Reading Wednesday

Dec 08, 2021 11:41

What I finished:
How Rory Thorne Destroyed the Multiverse and How the Multiverse Got Its Revenge by K. Eason.. Fun, snappy space opera with a fairy tale twist. Rory Thorne is a princess of a far future planetary empire, and also a descendant of the princess who was Sleeping Beauty. Like Sleeping Beauty, she gets a bunch of fairy gifts and one curse at her naming ceremony as a baby. These play into her ability to deal with an unwanted arranged marriage, a sinister conspiracy against her fiancé, and a threat of alien invasion. The characters are engaging, and there's a fair amount of humor and tons of loyalty kink between Rory and her royal entourage/pirate crew. (Yes, she's a space fairy tale princess who becomes a space pirate! Sorry, privateer). If you like this kind of thing (which I do), then this is the kind of thing you'll like.

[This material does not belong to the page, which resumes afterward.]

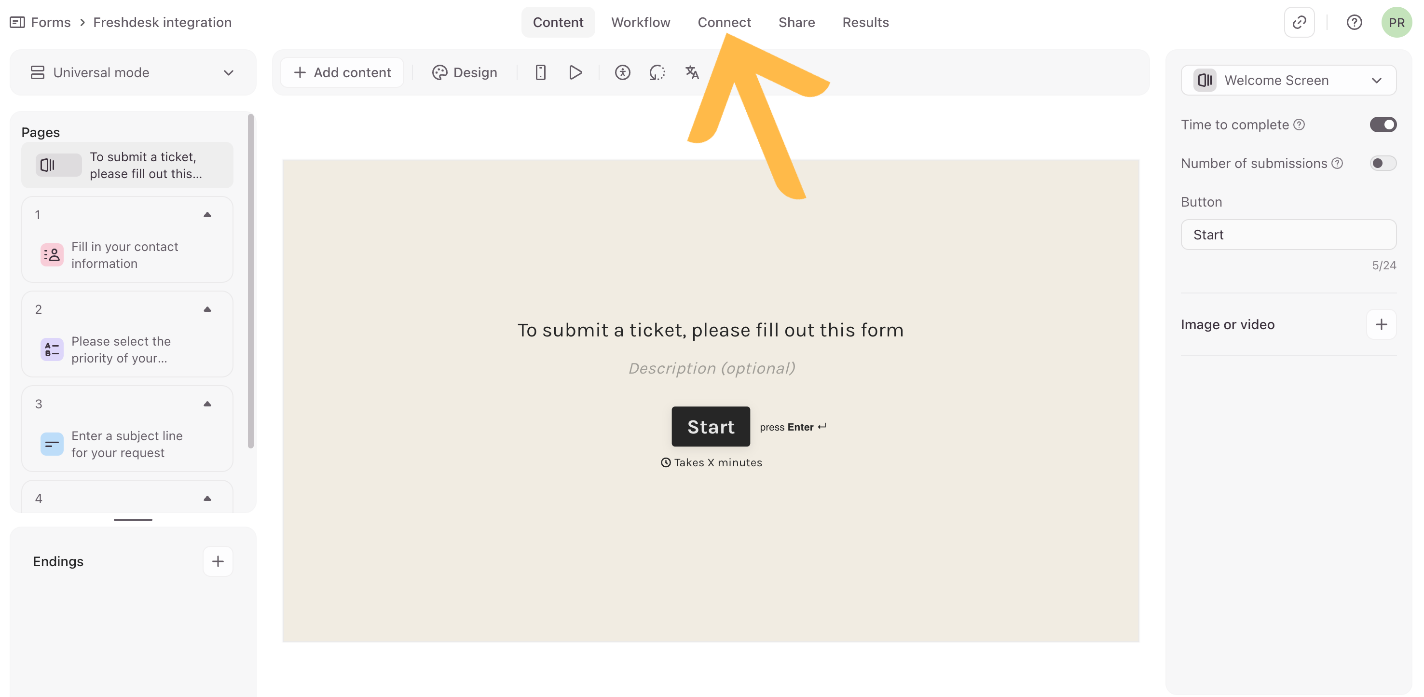The image size is (1424, 697).
Task: Collapse page 2 priority question
Action: coord(207,309)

The Sweetest Remedy by Jane Igharo. About Hannah, a young biracial woman from San Francisco who travels to Lagos to attend the funeral of her father, whom she only met once as a child (he had a brief affair with her mother and didn't stick around). There's some minor drama with Hannah's Nigerian family, who had no idea she existed until she shows up, and a low-key romance with a nice young man who's connected to the family, but I think the main focus of the story was to give readers a picture of Nigerian life that goes beyond the usual Western stereotypes about African countries. Hannah's father, we discover, was incredibly rich, and everyone in the family is hip and glamorous and sophisticated. There's not much by way of stakes to the story; every now and then somebody says something mean to Hannah and upsets her, but then somebody else takes her shopping for fancy clothes or to dine at a fancy restaurant or whisks her off for a romantic getaway at a fancy resort, and everything's fine again. It's total wish-fulfillment fantasy (starting with the fact that Hannah is a twenty-something who makes a living writing articles for an on-line women's magazine and somehow earns enough to live alone in a nice part of San Francisco), which I enjoyed, but it's not the kind of book that's going to stick with me in the long term, I think. And I do wish the romance was more developed. I didn't get a sense that Hannah had any real connection to Lawrence beyond "we're both young and hot and nice, and also he's the only male character in the book who's my age and not related to me."

What I'm reading now:
Where the Wild Ladies Are by Matsuda Aoko: a collection of linked ghost stories with a feminist bent.

Nancy Wake: World War Two's Most Rebellious Spy by Russel Braddon.. All those Kate Quinn books about women being heroic in WWII made me want to pick up some non-fiction about the topic, so this.